### 読んで活かす
1. 手術中の褥瘡の記事によると、手術室では体位を安定させるためにどんなマットレスを使いますか。
2. 手術中の褥瘡の記事の内容を2文でまとめてください。
3. 手術中の褥瘡の記事の続きを書いてください。

### 文書の一部
手術中もリスク大! 手術室看護師が褥瘡予防のためにできること

手術中も発症する褥瘡
医療現場などでよく見られる症状の一つに、「褥瘡(じょくそう)」があります。これは、長時間同じ姿勢で寝たきりになることで、皮膚の一部が赤くなったり、ただれたりすることです。褥瘡を予防するのも看護師の仕事です。療養中に起こる問題と思われがちですが、実は手術中に起きることが多々あります。
手術中の患者は意識がなく、一定時間同じ姿勢になるため、圧迫される箇所が生じます。褥瘡が起きやすいのは、脊椎や骨盤といった骨が出ている部分です。6時間以上の手術で起きやすく、患者の体形などによっては3〜4時間の手術で起きるケースもあります。
看護理工学で予防法を検証
手術中の褥瘡を予防するには、手術中の体位、患者の体形、マットレスの素材や体圧分散率などを対象に、看護理工学の手法を用いて、MRIやエコーといった機器を用いて効果的な方法を調べます。病棟ではエアマットレスが褥瘡予防に有効とされますが、手術室は体位を安定させるため、ウレタンマットレスを使用します。反発の高低やウレタン内部などを検証し、最もよい構造を導き出します。一般に推奨されている手術中のマットレスがありますが、それより硬めのほうが皮膚のずれが少なく、予防に効果的なことがわかりました。

### 記録データ
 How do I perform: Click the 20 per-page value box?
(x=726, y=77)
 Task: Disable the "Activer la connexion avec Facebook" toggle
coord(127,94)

### 課題の答え
1. ウレタンマットレスです。

2. 褥瘡は長い時間同じ姿勢でいることで皮膚が赤くなったりただれたりする症状で、意識がなく同じ姿勢が続く手術中にも多く起き、脊椎や骨盤など骨が出ている部分や6時間以上の手術で起きやすくなります。予防法は看護理工学の手法で調べられ、手術室で使うウレタンマットレスは、一般に推奨されているものより硬めのほうが皮膚のずれが少なく、予防に効果的だとわかりました。

3.
手術は、患者がうつぶせになるケースもあります。うつぶせは呼吸が苦しくなるため、胸部と腹部の4点で支えるマットレスを使うと、呼吸改善と褥瘡予防が期待できます。
最新技術にも対応
また、手術台を傾ける手術の場合、皮膚がずれて傷つくことがあります。術前にその部分をテーピングして、皮膚が傷つかないよう保護します。開腹手術、腹腔鏡(ふくくうきょう)手術、ロボットによる手術など、医療は進化していますから、それぞれに対応した方法を検証することも必要です。
手術室看護師は患者に適した環境を整えて、術中の全身を管理します。褥瘡を発症すると、患者の苦労が一つ増えてしまいます。手術以外の傷を与えない、手術時のリスクを考えることも看護なのです。